# .357 Magnum load for M608



## DWFan (Apr 23, 2008)

Owners of a Taurus 608 know that the cylinders of their revolvers are a bit longer than most .357's and this can be used to an advantage. I am not going to give out load data here as what works for my weapon may not work in yours and all handloads should worked up to maximum with an eye toward safety. Be that as it may, here's how it goes.

The Hornady 180gr XTP-HP has two crimp grooves. The upper groove is meant for normal loading in the .357 Magnum and the .357 Maximum when used in the Ruger Super Blackhawk. The lower crimp groove is for the .357 Magnum in Freedom Arm's revolvers and the .357 Maximum when used in the Dan Wesson SuperMag.

The 1.29" .357 Magnum case with the Hornady 180gr XTP-HP seated to the lower crimp groove and the 1.415" .360 Dan Wesson case with the same bullet seated to the upper crimp groove have exactly the same overall length of 1.70". What does this mean? It means that the two cartridges have identical case volumes under the bullet so the same load data can be used for both.

What is the cylinder length of the the Taurus M608? *1.70"*"

The present SAAMI maximum for the .357 Magnum is 35,000 psi. The site www.handloads.com has .360 Dan Wesson data using a 180gr bullet that operates at much less than 35,000 psi with velocities above a typical 180gr .357 Magnum load.

Use this infomation as you will and, again, approach maximum loads with caution.


----------

Objective 1
According to the M608 load post, what is the present SAAMI maximum pressure for the .357 Magnum?
Objective 2
Repeat the M608 load post word for word from "# .357 Magnum" to "how it goes.".

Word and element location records
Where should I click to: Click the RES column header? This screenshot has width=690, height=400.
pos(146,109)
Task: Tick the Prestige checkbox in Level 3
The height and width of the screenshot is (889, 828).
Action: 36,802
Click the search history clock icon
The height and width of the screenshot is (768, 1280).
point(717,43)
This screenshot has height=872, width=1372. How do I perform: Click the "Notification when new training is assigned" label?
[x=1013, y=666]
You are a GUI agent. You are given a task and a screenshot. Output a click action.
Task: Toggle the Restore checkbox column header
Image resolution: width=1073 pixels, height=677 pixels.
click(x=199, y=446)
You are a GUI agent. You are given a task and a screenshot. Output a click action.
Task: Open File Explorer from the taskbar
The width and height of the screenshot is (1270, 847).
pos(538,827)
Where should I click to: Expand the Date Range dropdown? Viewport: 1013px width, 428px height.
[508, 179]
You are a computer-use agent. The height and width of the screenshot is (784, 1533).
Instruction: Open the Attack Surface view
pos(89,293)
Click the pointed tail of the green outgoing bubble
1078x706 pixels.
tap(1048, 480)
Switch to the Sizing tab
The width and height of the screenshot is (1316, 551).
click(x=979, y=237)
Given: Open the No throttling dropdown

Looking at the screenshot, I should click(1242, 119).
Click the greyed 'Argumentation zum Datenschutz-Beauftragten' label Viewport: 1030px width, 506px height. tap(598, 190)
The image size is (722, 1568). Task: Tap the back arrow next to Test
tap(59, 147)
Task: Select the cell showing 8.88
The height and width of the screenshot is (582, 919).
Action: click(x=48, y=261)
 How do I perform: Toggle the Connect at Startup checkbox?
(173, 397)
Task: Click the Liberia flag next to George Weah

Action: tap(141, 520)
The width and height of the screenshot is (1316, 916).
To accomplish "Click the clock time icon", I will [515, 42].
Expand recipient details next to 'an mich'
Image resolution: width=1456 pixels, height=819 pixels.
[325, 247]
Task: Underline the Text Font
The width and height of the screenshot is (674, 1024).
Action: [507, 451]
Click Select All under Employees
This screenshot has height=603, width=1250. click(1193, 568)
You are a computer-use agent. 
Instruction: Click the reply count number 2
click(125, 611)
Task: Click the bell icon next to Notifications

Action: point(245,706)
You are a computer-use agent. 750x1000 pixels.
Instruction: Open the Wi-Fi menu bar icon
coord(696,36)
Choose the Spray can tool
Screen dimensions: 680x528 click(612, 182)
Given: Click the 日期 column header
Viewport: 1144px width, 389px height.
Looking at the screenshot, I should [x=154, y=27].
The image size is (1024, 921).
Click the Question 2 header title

Correct answer 1
35,000 psi

Correct answer 2
# .357 Magnum load for M608



## DWFan (Apr 23, 2008)

Owners of a Taurus 608 know that the cylinders of their revolvers are a bit longer than most .357's and this can be used to an advantage. I am not going to give out load data here as what works for my weapon may not work in yours and all handloads should worked up to maximum with an eye toward safety. Be that as it may, here's how it goes.